|Rough blazing star is another native of the prairies. Its found from North Dakota to Ohio and south. It is typically found in poor, rocky, often acidic soil where there is little other vegetation. Thompson and Morgan rate their well-bred variety for zones 5 to 9 while other blazing stars are rated for colder conditions. This well-bred variety is also taller than the wild plants.|
Almost every liatris you can get will be liatris spicata and it will be bred to grow 1.5 to 3 feet tall, too short if you ask me since I've seen them in our forest preserves reaching up to 6 feet tall. Thompson and Morgan rated L. aspera at 4-6 feet so I had to give it a try. They grew very slowly the first year. Maybe part of the problem was that they were first started in Park's Starts cylinders before being placed in the ground. There is very little nutrition to be found in one of these cylinders unless you constantly give them a weak solution of fertilizer water, which I didn't do because I thought they would grow roots into the soil and they didn't. They form small bulbs (really corms) making them easy to move around in the spring or fall. Plant them with the top of the root at or very near the surface. They do not bloom the first year.

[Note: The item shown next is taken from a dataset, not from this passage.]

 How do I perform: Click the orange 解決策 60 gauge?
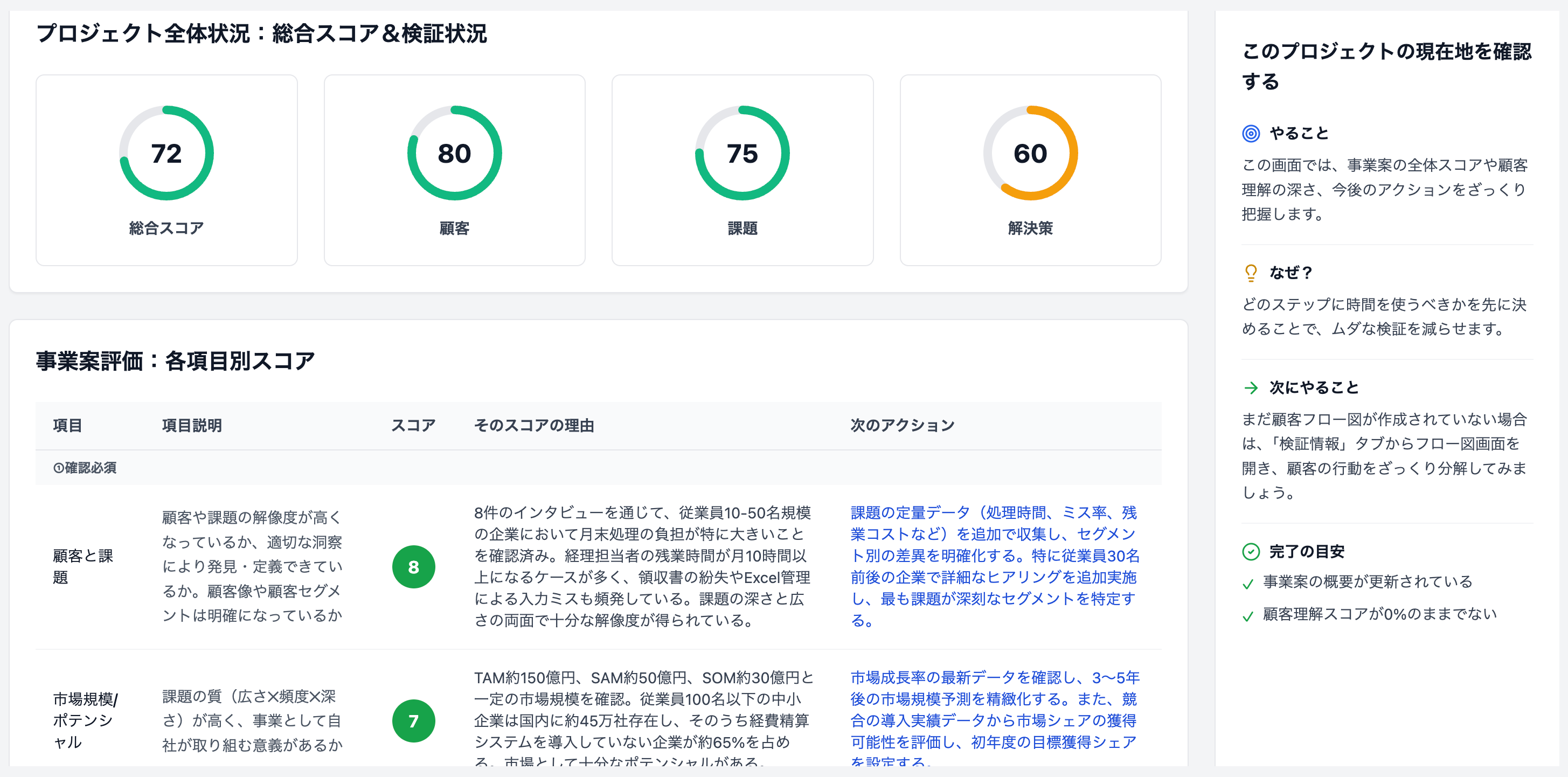point(1030,154)
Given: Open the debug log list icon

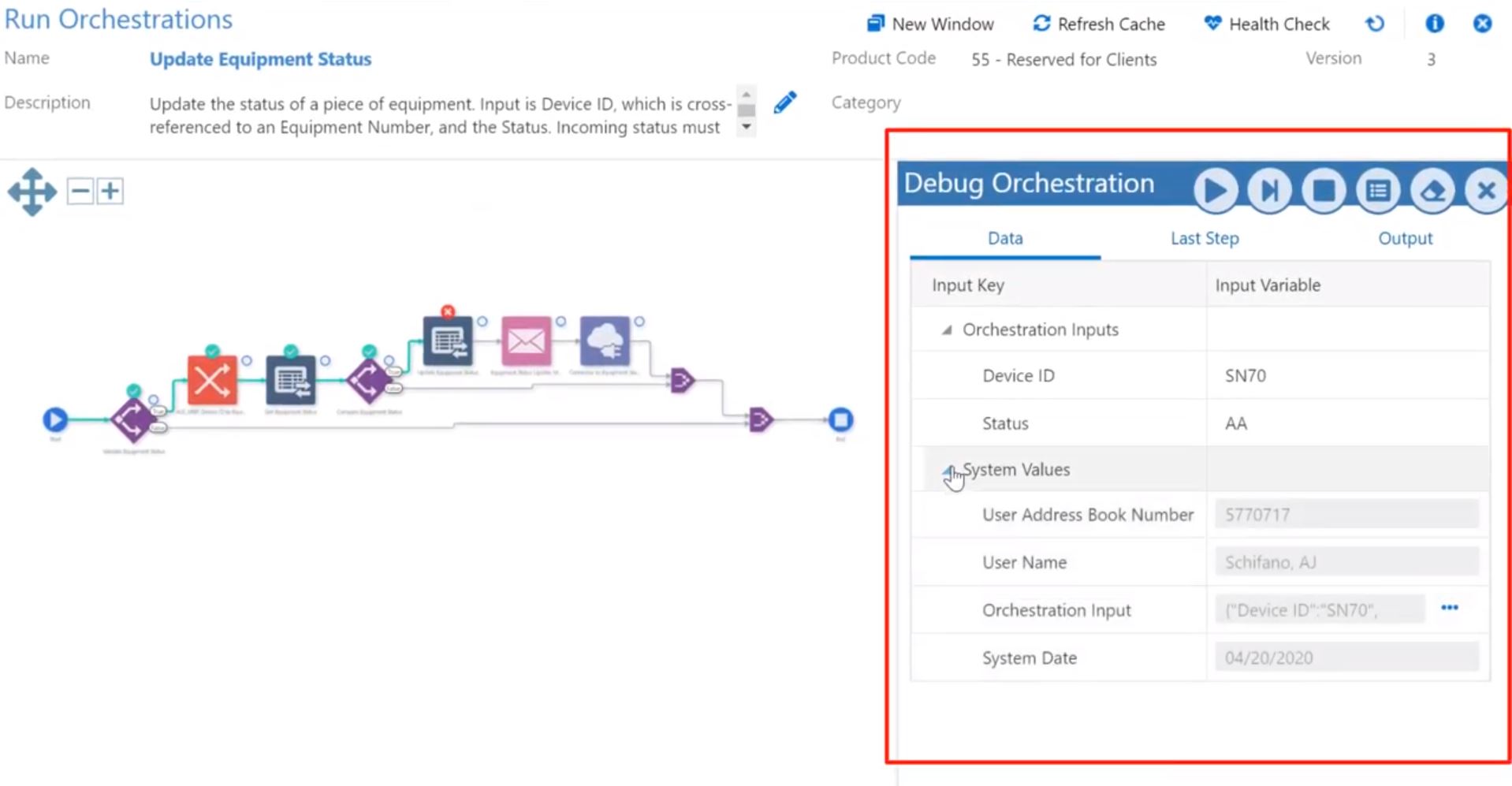Looking at the screenshot, I should 1377,189.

All the pictures I've ever seen show a single unbranched column at the top of the plant but one plant has produced branches at the top of the plant with a number of buds on each branch. All of them are bending over rather than standing straight up so some support may be desirable. The record so far is 4.5 feet tall, not yet the 6 feet I was hoping for.
One nice feature of this species is that blooms later in the season, in late August to September after L. spicata. Another feature is that you get blooms over about 3 feet of stem on a 4.5 foot plant, this compares with about 1.5 feet of bloom on a 3 foot L. spicata. Of course the flowers are not as densely packed as L. spicata. Butterflys like the flowers and goldfinches will eat some seeds.
They can get mildew so arrange for them to be in a sunny location where there is good air circulation. They can also rot so keep some seeds on hand or let the plants go to seed. They are supposed to be native to rocky, dry soil so the next test I plan to run is to put them in sandy soil in a very hot, dry location.